Sir Godfrey Way Mitchell (31 October 1891 – 9 December 1982) was a construction engineer and entrepreneur who built up George Wimpey into a thriving business.

==Career==
Born in Peckham and educated at Haberdashers' Aske's School at Hatcham, Godfrey Mitchell joined Rowe & Mitchell, his father's quarrying business on Alderney on leaving school. He was given a temporary commission in the Royal Engineers in 1916 and served in France.

On demobilisation he returned to England and acquired George Wimpey turning it from a small construction company into a thriving business that exploited the need for new housing after World War I. He was Chairman of the Company from 1930 to 1973 and Life President from 1973 until his death.

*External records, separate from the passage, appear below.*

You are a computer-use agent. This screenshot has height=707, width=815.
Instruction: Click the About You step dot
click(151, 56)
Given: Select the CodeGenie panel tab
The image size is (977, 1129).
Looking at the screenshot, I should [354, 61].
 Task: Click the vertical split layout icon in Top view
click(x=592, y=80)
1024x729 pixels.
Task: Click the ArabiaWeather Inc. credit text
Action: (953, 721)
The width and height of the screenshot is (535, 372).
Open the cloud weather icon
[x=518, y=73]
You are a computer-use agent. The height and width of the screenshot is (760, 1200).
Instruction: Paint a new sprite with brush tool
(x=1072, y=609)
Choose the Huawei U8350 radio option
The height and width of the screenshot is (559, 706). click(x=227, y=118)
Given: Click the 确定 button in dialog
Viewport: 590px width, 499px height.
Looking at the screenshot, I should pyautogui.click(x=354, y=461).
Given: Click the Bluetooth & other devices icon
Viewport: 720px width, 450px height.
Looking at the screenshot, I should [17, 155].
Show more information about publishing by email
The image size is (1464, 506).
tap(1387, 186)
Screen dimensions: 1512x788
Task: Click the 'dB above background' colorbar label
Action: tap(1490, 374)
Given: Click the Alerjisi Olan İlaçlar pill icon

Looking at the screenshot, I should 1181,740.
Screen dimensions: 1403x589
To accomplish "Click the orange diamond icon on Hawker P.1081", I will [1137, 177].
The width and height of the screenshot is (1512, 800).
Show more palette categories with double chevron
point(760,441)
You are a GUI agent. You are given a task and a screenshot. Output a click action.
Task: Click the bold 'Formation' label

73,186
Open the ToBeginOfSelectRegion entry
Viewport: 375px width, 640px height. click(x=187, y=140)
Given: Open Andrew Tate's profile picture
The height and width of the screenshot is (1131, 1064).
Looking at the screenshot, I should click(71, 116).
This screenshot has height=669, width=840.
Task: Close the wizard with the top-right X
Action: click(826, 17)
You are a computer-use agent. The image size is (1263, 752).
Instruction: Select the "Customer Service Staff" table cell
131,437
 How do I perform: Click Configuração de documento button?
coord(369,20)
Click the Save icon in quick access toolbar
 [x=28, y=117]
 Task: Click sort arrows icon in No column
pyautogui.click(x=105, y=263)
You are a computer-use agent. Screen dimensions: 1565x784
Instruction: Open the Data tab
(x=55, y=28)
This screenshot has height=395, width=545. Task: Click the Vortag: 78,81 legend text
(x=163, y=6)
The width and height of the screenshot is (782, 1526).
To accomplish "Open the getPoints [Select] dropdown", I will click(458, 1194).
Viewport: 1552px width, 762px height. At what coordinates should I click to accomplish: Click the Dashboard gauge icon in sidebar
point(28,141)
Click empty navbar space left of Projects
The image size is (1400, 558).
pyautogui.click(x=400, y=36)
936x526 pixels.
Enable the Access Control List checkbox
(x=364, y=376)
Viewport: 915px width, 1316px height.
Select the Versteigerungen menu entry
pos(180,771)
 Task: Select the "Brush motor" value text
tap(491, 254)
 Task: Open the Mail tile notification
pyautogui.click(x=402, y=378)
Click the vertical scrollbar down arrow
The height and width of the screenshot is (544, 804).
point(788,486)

Dartford by-election, 1938
| Party |  | Candidate | Votes | % | ±% |
|---|---|---|---|---|---|
|  | Labour | Jennie Adamson | 46,514 | 52.4 |  |
|  | Conservative | Godfrey Mitchell | 42,276 | 47.6 |  |
| Majority |  |  | 4,238 | 4.8 | N/A |
| Turnout |  |  | 88,790 | 68.0 |  |
|  | Labour gain from Conservative |  | Swing |  |  |

A keen amateur cricketer, he also served as Master of the Worshipful Company of Paviors in 1948.

Godfrey Mitchell was knighted in 1948. In 1957 he became a member of the Restrictive Practices Court.

He died in Beaconsfield in 1982.

==Family==
In 1929 he married Doreen Lilian and together they went on to have two daughters.

He was the uncle of Nobel Prize winner Peter D. Mitchell.